Excessive emotionality is not the best trait of a trader’s character. Emotions are some of the worst enemies to Forex traders. They often interfere with perfect timing by making traders close profitable trades prematurely and forcing them to wait till small losers become big ones. All in all, they increase the likelihood of making costly mistakes in daily trading.
Emotions are disturbing in focusing on the trading process and evaluating the market situation efficiently. That is why all Forex experts out there share the same standpoint on the matter. They recommend learning to suppress emotions. However, this is a very difficult task. How to do that? Where to start? What factors to pay attention in the first place?
Let Richard Perry answer these questions. He is a well-known FX expert for Hantec Markets.
Reasons and Consequences of Emotional Forex Trading
It is not a secret that Forex trading is subject to substantial risks. On the one hand, you strive hard to make as much money as you possible can. And you seem to have everything required for that – enough money, knowledge and skills etc. On the other hand, nobody can guarantee that you are going to stick to the plan at all times. Trading is risk, and that is the major reason why traders get nervous from time to time. We are human beings, not robots. Therefore, we cannot get rid of emotions completely unless you don’t care about you trading capital, which is a bad position to take since in this case you are not motivated to trade in order to make more money.
With that said, it is useless trying to turn completely cold-blooded. Instead, you should learn to control your emotions or at least to avoid letting them take control over you.

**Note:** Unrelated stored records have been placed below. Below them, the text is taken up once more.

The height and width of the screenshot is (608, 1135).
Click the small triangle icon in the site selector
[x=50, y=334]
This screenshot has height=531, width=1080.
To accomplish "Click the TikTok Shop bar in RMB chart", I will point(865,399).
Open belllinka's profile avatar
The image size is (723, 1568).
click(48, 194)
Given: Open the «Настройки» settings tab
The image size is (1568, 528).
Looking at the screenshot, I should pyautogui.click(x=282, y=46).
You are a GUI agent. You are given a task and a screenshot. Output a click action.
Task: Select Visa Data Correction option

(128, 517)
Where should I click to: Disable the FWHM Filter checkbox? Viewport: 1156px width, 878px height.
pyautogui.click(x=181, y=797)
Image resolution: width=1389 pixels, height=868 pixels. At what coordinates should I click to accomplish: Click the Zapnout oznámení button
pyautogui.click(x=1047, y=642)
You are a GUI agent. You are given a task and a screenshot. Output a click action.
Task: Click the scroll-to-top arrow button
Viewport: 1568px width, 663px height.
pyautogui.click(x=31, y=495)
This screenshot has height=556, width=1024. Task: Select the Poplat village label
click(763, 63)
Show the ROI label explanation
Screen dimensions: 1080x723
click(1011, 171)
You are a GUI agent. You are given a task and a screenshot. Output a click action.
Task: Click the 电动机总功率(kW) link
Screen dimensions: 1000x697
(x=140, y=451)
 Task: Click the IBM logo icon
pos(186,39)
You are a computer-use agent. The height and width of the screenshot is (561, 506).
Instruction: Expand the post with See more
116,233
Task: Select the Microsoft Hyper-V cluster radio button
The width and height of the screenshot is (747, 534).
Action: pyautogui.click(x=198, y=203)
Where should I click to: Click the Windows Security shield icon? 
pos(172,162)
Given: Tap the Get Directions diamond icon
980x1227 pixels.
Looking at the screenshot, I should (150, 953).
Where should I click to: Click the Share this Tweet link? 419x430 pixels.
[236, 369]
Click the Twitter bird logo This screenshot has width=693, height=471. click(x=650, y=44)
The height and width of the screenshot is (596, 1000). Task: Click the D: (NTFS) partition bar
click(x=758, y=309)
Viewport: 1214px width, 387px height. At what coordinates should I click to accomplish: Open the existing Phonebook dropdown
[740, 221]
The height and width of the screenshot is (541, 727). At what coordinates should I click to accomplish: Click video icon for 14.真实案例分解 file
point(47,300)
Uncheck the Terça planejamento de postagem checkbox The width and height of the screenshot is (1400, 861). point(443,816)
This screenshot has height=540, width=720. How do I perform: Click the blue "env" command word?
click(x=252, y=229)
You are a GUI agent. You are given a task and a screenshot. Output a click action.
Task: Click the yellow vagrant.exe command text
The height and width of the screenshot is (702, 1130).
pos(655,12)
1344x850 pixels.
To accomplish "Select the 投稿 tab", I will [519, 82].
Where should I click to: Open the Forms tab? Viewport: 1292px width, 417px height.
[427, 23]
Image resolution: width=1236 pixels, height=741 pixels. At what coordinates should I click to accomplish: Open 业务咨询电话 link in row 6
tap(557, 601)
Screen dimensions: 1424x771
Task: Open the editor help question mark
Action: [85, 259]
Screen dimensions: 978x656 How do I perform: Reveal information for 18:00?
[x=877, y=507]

According to Richard Perry, losing trades are not the only things that can make the trader emotional. Big wins can also make the trader overexcited and careless. Just image:
This is your lucky day (week, month). Your trading results are much better than expected. You feel overexcited and at some point it seems to you that you can total destroy the market with your unbeatable trading strategy or your trading skills. As a result, you turn reckless and eventually start trading big against all the reasonable risk management rules and eventually losing big if not all of your equity. This type of things happens to many rookies and even advanced traders. However, this is not what a professional trader should do during up-streaks.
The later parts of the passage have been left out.